**Article**
* * *

The thing is, the Angkor Archeological park is huge. Stretching over some 400 km2, including forested area, the Angkor Archaeological Park contains the magnificent remains of the different capitals of the Khmer Empire dating back from the 9th to the 15th century. They obviously include the famous Temple of Angkor Wat and, at Angkor Thom, the Bayon Temple with its countless sculptural decorations but the park also contains lesser visited sites such as Srah Srang (the Royal Bath) – a small but incredibly picturesque baray located to the east of Banteay Kdei.
A baray (Khmer: បារាយណ៍) is man made reservoir which is a common element of the architectural style of the Khmer Empire of Southeast Asia. Built at the end of the 12th century, by King Jayavarman VII, Srah Srang has a gorgeous platform leading to the pond or reservoir. Built of laterite with sandstone moulding, the platform is in the shape of a cross with serpent balustrades flanked by two lions. At the front there is an enormous Garuda riding a three-headed serpent and at the back there is a mythical creature comprising a three-headed serpent.

* * *

**Provided data**

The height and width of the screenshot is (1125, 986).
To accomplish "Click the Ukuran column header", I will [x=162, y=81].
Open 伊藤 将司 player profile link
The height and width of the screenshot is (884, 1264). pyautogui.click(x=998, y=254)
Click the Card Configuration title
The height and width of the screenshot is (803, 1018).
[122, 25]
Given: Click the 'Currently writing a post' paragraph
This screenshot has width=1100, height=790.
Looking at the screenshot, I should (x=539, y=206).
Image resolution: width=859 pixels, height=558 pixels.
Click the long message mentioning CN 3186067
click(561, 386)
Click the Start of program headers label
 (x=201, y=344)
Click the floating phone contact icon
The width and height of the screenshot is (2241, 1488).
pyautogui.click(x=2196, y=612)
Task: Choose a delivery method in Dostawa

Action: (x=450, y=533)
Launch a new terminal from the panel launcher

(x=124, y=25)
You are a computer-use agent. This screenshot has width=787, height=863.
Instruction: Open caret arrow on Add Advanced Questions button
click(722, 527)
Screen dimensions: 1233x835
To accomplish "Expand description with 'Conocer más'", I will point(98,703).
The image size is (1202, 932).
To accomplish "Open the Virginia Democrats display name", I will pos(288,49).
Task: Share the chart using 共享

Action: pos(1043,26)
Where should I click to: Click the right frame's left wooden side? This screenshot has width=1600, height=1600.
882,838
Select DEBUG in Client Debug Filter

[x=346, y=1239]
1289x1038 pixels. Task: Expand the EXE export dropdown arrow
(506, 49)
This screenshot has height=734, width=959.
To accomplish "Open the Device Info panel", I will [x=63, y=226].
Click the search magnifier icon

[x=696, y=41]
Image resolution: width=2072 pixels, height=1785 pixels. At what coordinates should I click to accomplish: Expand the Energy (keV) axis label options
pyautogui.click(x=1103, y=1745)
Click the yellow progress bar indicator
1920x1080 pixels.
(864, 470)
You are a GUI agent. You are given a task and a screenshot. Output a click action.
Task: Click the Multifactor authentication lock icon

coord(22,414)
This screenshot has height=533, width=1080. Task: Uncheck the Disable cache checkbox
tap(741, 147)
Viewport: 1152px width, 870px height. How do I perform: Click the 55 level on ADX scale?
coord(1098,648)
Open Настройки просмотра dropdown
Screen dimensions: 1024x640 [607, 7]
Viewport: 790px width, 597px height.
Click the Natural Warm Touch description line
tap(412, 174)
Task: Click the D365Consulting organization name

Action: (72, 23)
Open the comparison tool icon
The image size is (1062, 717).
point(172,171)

* * *

**Challenge A**
According to the Angkor passage, which king built Srah Srang?
**Challenge B**
Write a continuation of the Angkor passage, starting after its last sentence.
The listing has nothing to do with the Angkor passage.

**Exercise output A**
King Jayavarman VII built it, at the end of the 12th century.

**Exercise output B**
Srah Srang is also a perfect (but often forgotten) place to visit pre-dawn to watch the rising sun. Hopping on the scooters before sunrise and making our way to Srah Srang also provides the prefect backdrop a quiet moment of introspection (and an opportunity for David and I to pause and reflect on the last couple of months and how incredibly privileged we are to be here).